Reading files passes silently. Writing files pauses. Shell commands pause. Sending a Zendesk reply pauses. Everything else is denied. You wrote that.

Why this matters

The "approve everything" model breaks under load. If a chain reads ten files and runs one shell command, you don't want ten approval prompts. You want one — at the side-effect.

The "approve nothing" model breaks under stakes. If a chain might delete a database row, you don't want it to just try.

Authored policies are the in-between. The pause goes where the operator who wrote the policy decided it should go. Inside loops where it's safe to read, the agent flows. At the boundary where something irreversible happens, the agent stops and asks.

Three policies, three postures

Contenox ships with three:

Default (hitl-policy-default.json). Prompts on writes, sed, shell commands, and mutating HTTP verbs. Allows reads and safe HTTP methods. This is what runs out of the box.

Strict (hitl-policy-strict.json). Deny-by-default. Only explicitly listed tools can run, and those get an approval prompt. For production or compliance-sensitive environments.

Dev (hitl-policy-dev.json). Allow-all — silent pass-through. For local development when you trust the chain and don't want interruptions.

Switch between them in one command:

contenox config set hitl-policy-name hitl-policy-strict.json

You own the boundary

The most important thing about authored policies is that the boundary lives in your file.
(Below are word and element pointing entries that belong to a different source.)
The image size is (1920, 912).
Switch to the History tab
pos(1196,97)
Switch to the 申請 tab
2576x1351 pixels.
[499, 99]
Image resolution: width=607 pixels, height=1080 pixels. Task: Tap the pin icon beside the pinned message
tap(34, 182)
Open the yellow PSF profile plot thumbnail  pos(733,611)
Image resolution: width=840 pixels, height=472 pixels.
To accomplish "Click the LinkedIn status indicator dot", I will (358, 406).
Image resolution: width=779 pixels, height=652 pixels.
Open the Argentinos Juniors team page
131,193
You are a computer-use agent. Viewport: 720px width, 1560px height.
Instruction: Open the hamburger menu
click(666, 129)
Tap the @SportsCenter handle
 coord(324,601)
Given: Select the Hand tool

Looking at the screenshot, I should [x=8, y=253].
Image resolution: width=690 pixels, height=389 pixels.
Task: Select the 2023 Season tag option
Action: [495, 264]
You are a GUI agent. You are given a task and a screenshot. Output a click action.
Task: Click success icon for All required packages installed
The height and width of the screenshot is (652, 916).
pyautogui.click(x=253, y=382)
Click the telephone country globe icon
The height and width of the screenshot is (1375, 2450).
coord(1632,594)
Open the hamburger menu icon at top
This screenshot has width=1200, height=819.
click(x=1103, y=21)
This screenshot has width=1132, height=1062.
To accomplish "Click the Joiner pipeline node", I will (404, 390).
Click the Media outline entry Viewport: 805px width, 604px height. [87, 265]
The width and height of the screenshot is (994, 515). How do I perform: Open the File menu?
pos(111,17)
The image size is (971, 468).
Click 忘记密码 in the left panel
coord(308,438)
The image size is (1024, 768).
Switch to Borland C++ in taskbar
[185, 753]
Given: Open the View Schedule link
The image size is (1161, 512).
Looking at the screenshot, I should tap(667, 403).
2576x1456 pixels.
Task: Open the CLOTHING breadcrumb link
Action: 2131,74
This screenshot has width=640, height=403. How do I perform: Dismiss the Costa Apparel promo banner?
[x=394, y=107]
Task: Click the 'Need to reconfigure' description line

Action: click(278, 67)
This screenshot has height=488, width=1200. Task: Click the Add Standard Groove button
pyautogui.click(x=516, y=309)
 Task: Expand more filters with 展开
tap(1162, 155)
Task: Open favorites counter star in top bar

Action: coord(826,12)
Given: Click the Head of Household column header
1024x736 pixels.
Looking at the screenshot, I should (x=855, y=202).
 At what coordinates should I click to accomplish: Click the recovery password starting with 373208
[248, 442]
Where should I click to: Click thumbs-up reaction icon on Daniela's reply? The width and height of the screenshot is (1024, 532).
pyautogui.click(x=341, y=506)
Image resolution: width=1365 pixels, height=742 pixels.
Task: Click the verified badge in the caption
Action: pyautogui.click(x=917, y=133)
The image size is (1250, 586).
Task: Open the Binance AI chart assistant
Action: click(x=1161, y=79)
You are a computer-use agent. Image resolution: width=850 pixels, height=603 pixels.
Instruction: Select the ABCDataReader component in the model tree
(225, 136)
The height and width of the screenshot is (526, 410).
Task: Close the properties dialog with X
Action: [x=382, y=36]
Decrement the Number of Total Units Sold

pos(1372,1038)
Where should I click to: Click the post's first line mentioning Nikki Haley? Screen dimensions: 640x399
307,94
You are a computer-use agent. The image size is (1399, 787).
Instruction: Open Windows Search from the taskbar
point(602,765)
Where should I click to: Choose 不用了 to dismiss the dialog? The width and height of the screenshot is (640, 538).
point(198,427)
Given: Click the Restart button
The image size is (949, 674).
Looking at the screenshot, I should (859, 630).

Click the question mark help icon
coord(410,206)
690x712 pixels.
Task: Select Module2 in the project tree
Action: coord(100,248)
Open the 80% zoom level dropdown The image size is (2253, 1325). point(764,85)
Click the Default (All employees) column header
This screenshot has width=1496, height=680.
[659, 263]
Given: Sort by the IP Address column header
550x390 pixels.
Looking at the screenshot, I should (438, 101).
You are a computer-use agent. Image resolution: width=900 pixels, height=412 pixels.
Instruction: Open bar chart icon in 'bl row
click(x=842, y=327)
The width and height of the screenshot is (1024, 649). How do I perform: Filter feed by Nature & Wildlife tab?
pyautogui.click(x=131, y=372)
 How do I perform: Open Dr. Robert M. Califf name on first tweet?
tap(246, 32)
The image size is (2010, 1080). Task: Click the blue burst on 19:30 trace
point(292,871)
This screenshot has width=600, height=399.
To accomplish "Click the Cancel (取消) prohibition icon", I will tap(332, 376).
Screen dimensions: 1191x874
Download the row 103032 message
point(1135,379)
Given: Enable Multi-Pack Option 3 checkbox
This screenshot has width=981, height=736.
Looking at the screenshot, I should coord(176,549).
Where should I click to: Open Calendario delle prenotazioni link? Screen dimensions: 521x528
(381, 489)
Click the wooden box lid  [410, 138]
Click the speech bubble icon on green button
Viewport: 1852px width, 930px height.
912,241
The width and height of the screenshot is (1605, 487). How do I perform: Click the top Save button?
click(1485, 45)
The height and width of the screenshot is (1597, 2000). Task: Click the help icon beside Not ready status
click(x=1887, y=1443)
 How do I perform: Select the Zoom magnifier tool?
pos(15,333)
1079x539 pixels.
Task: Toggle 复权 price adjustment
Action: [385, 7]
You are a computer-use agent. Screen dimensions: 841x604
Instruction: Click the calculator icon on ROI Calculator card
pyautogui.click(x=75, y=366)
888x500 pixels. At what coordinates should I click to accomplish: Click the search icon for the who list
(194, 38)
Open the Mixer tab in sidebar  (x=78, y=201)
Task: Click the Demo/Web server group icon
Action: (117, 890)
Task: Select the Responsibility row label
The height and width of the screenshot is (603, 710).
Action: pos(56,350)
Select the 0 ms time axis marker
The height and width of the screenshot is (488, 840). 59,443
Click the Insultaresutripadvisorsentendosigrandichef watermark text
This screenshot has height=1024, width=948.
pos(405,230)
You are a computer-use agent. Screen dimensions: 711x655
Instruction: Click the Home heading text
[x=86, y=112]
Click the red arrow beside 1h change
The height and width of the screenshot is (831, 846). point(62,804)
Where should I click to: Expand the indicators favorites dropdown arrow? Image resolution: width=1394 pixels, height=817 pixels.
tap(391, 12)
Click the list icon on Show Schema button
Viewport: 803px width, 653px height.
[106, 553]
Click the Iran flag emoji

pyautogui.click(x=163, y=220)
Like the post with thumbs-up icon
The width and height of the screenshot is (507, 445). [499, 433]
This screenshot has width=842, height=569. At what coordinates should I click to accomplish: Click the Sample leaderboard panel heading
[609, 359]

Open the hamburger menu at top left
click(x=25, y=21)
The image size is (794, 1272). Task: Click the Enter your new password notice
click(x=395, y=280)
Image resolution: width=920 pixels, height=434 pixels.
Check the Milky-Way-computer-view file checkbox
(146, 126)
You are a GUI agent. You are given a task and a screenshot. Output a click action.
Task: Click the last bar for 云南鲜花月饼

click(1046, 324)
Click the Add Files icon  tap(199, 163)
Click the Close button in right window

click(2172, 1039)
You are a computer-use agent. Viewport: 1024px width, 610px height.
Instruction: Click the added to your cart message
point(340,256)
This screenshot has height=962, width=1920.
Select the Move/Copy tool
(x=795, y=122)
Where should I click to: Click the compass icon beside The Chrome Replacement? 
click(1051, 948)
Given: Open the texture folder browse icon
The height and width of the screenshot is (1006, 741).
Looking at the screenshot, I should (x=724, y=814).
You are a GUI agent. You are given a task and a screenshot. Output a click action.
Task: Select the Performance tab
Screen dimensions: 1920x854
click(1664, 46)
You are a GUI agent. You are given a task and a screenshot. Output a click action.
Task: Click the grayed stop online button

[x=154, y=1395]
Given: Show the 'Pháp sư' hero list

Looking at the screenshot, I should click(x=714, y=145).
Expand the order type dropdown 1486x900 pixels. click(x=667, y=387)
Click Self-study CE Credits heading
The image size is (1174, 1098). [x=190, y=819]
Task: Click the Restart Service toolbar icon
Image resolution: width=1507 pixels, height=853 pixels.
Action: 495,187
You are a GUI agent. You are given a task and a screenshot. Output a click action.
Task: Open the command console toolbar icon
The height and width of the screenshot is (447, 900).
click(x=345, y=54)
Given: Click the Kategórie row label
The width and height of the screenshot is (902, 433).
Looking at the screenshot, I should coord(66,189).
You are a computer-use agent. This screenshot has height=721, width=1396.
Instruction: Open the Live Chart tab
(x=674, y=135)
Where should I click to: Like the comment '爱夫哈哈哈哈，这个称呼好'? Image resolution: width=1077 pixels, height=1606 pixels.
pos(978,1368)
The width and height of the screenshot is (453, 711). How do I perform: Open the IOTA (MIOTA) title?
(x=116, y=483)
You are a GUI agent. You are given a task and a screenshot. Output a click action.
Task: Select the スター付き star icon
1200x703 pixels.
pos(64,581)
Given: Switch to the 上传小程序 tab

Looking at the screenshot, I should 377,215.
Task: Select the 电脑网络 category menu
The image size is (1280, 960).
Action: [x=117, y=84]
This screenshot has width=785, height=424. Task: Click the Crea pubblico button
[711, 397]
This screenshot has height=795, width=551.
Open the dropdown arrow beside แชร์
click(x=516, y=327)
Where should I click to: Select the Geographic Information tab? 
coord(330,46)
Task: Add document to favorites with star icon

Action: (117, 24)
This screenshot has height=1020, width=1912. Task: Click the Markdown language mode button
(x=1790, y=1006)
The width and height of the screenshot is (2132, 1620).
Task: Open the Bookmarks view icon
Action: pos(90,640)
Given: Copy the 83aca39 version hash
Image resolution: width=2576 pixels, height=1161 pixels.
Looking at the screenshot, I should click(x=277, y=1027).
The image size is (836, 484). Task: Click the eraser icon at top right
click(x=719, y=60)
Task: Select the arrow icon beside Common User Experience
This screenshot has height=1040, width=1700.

If a security review changes what should pause, you change the policy — not the engine, not a setting screen, not a vendor's roadmap. The gate moved because you moved a JSON key.

That's also why this scales to a team. A reviewer reading your policy file in a PR can see exactly where the pauses are. They don't have to read the engine source or trust a vendor claim. The policy is right there in the artifact, next to the chains it governs.

The chain is the contract. The policy is part of the contract you wrote.